***** Source
We should not expect Gingrich to understand this until he understands that his work for Freddie Mac was not, as he laughably insists, in “the private sector.” – George Will

What George Will has done today is focus on Newt Gingrich’s “traditionalism,” which brings back former Speaker Dennis Hastert’s quote about Michele Bachmann.

“It had been a longstanding tradition in Congress to be fiscally conservative in every other district other than your own,” said John Feehery, president of QGA Communications and a top adviser to former Speaker of the House J. Dennis Hastert. “Bachmann apparently is being a traditionalist.” – Sam Stein

It’s a quote that makes my book in a section about conservatives and economic hypocrisy.

By trumpeting capitalism, using Mitt Romney’s experience at Bain Capital, Will brings to mind what David Brooks said about Donald Trump (which also makes it into my book) when he was riding high last spring.

He is riding something else: The strongest and most subversive ideology in America today. Donald Trump is the living, walking personification of the Gospel of Success.

Both Mitt Romney and Donald Trump made their money riding the bull, though in very different ways.

By contrast, Newt Gingrich has made his fortune by mining his government associations, like most former members of Congress, tapping into the “big government” money machine to enrich himself, using the very outlet conservatives are determined to “drown in the bathtub.”
**********
***** Data provided
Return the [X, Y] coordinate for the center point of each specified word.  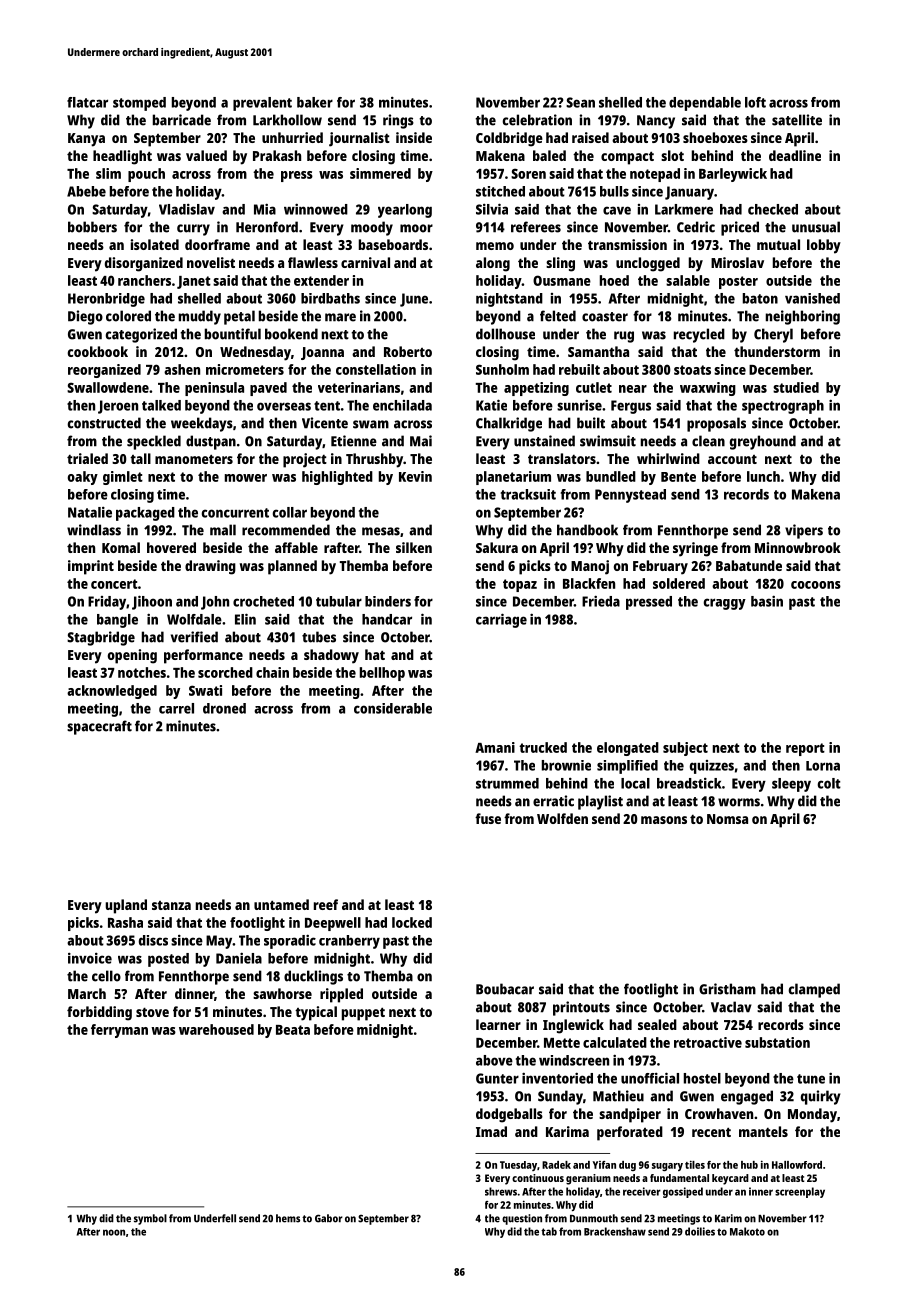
**********
Given exercise A - In the piece on Gingrich, why does John Feehery call Bachmann a traditionalist? Explain in one to three sentences.
Given exercise B - Reproduce everything in the piece on Gingrich from "He is riding" down to "very different ways.".

Answer A - Feehery says Congress has a longstanding tradition of being fiscally conservative in every district other than your own. He calls Bachmann a traditionalist because she is apparently following that pattern.

Answer B -
He is riding something else: The strongest and most subversive ideology in America today. Donald Trump is the living, walking personification of the Gospel of Success.

Both Mitt Romney and Donald Trump made their money riding the bull, though in very different ways.